I hate to be rude, but the argument is ridiculous! He orchestrated the farse since the beginning. The gear was hidden. The picture was altered. He tried to deceive his colleagues at BC. He insisted on his lies publishing untrue notes. This is very serious!

The only correct statement from Christian Stangl on the season was: “If climbing 8,000-meter-plus peaks (and only there) includes experiencing all the bad rumours and threats I have had to endure since summiting K2, I don’t want to be a member of this ‘climbing community’ anymore” (official statement, August 30, 2010). You are right! After all this, you’re out of the community…

Fortunately, in the end the truth prevailed. In Abraham Lincoln´s words: “You can fool all the people some of the time, and some of the people all the time, but you cannot fool all the people all the time”.

And so, another K2’s season is over, with no summit and two casualties. Fatality rate: extreme.

Note: The coverage of the above events was very complete on several websites, but the best articles were published on Explorerweb. Check there the previous stories about this subject.

15 – THE GIANT NORTH EAST WALL OF GASHERBRUM I

Because of logistics, the base-camps on all four 8000ers on Baltoro are on the southern slopes of these giants.

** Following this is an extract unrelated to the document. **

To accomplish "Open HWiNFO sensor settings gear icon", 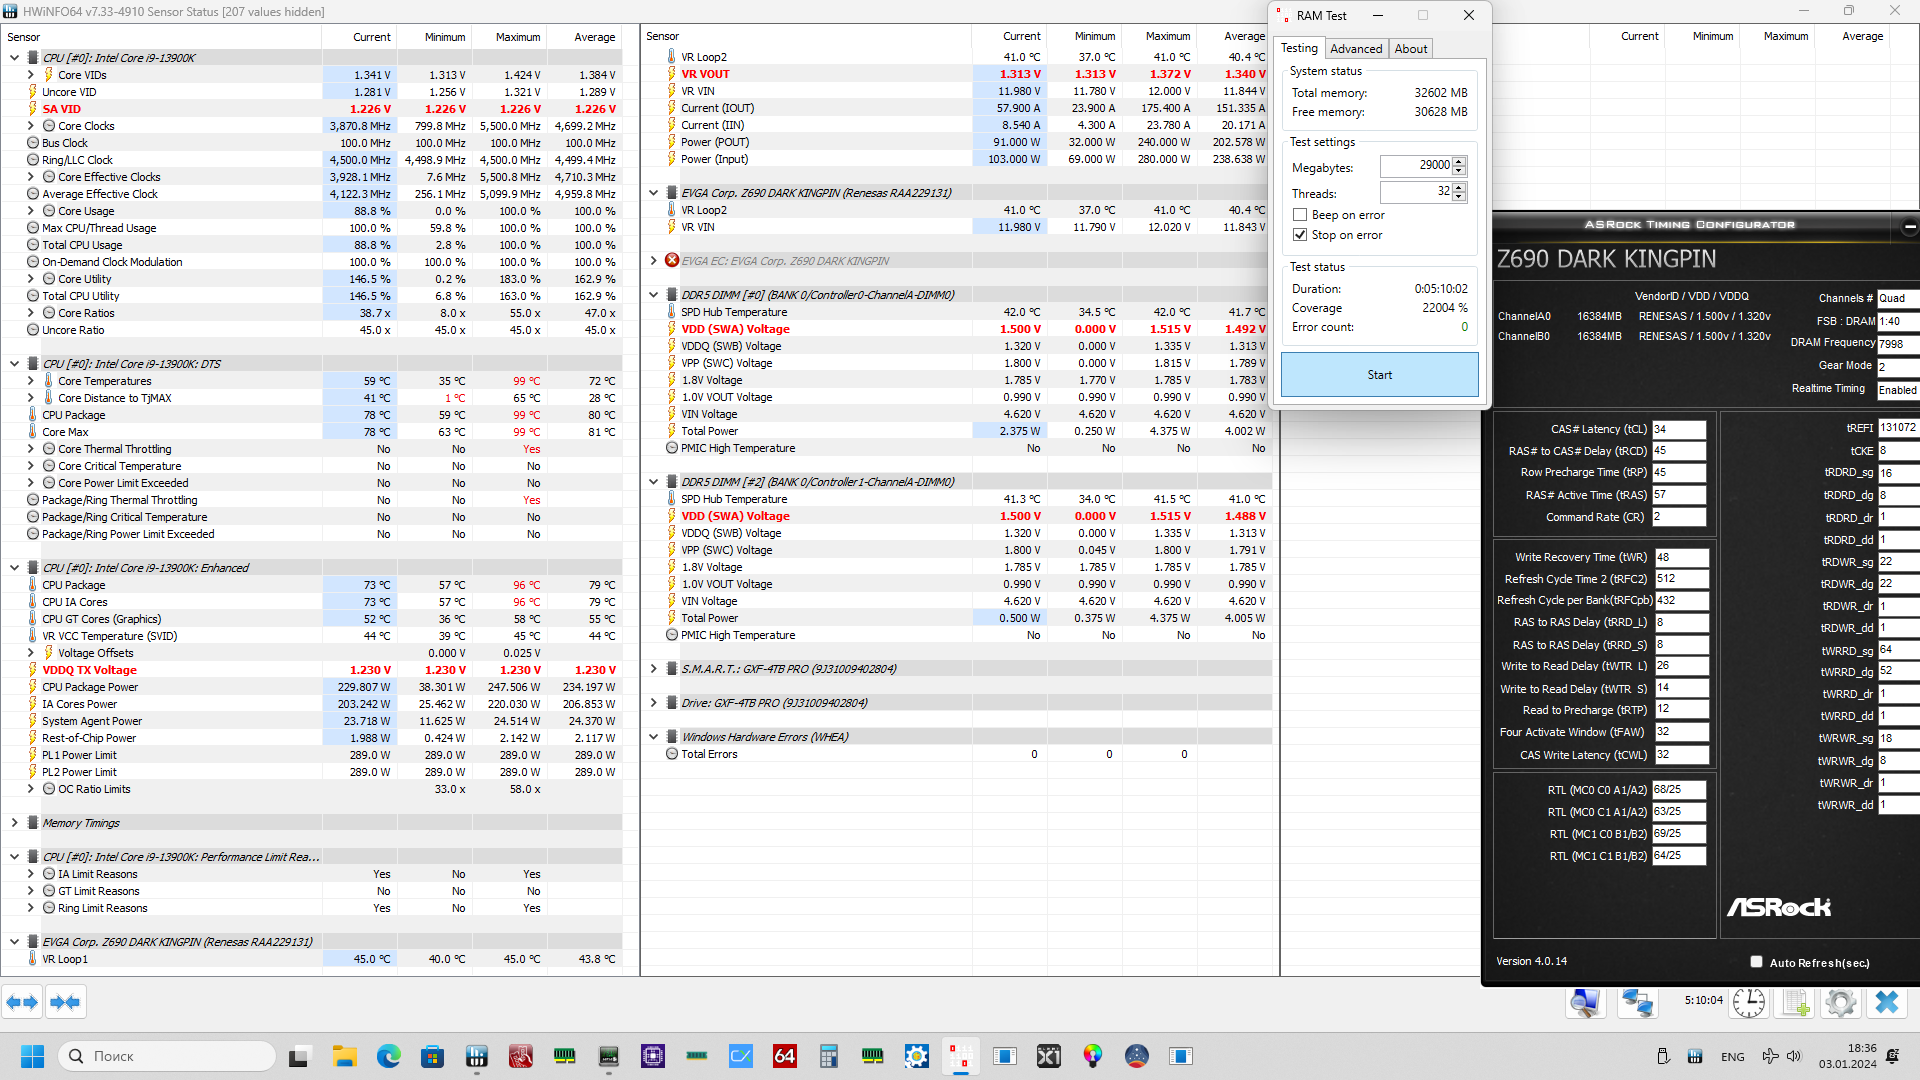I will point(1840,1002).
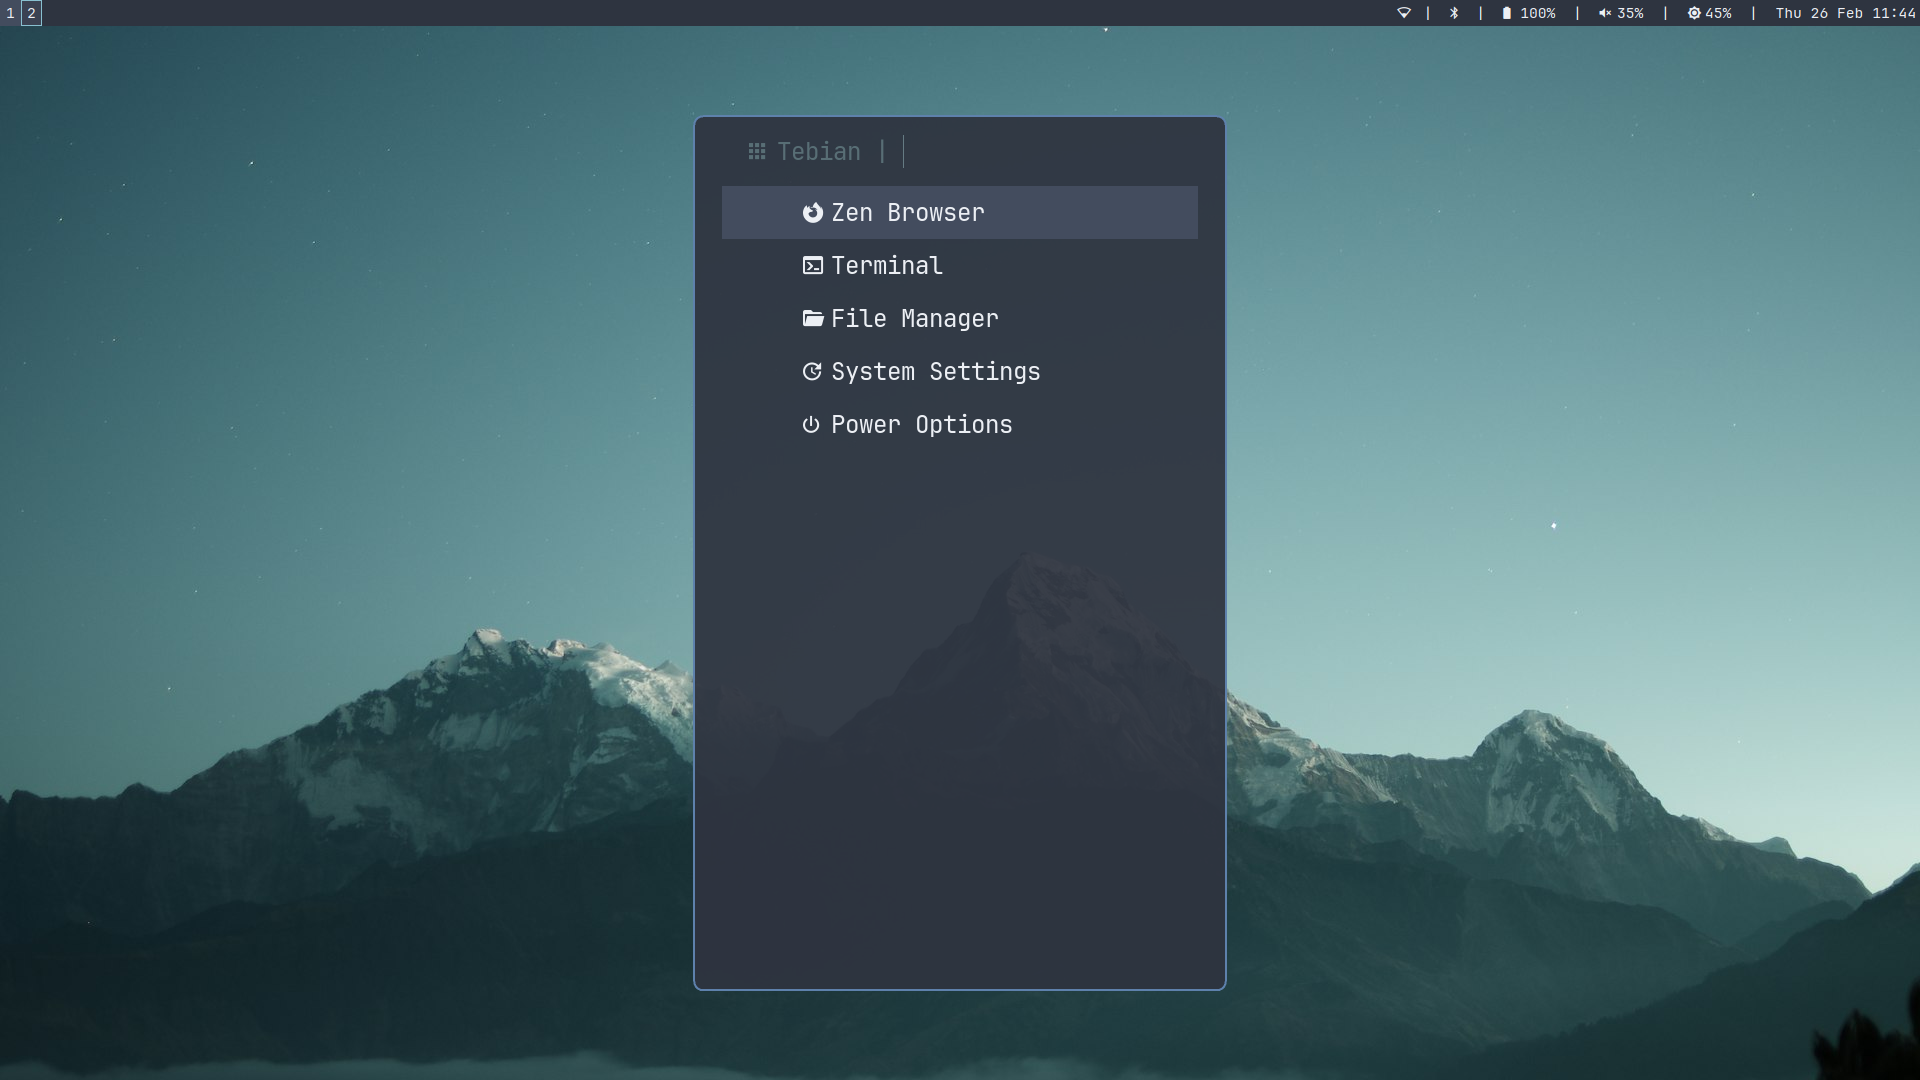1920x1080 pixels.
Task: Launch Zen Browser from the menu
Action: (907, 212)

So, it is natural that almost all ascents are from the South. Summits from the North are very scarce:

K2 – six seasons (1982, 1983, 1990, 1994, 1996 and 2007)
G1 – none
BP – three seasons (1984, 1995 and 2010)
G2 – one season (2007)

The Italians are becoming the experts on the boreal slopes of Pakistan’s 8000ers. In 2007, Daniele Bernasconi, Michele Compagnoni and Karl Unterkircher completed the first ascent of the N Face of Gasherbrum II. And in 2008, Karl Unterkircher, Walter Nones and Simon Kehar experienced the direct central slopes of the N Face (Rakhiot Flank) of Nanga Parbat, but Karl sadly passed out after falling in a crevasse (note: Walter Nones is back, and will try a new line on Cho Oyu).

On the current season, another experienced group, including Herve Bermasse, Mario Panzeri and – again – Daniele Bernasconi, went to Pakistan determined to challenge the North East Face of Gasherbrum I. The leader of the expedition was legendary Agostino Da Polenza. They faced bureaucratic problems that delayed the arrival at BC in almost 20 days. Worse, the excessive snow on high slopes made the avalanche-prone route too dangerous to try.

And so the expedition was unfortunately called off, but the guys did not return home empty-handed. They made the first ascent of a nearby 6000er (Venere Peak, see special topic below).

*This Chronicle is based on preliminary data and under analysis. Some will be revisited in the following months, with possibly a few corrections to be done by then.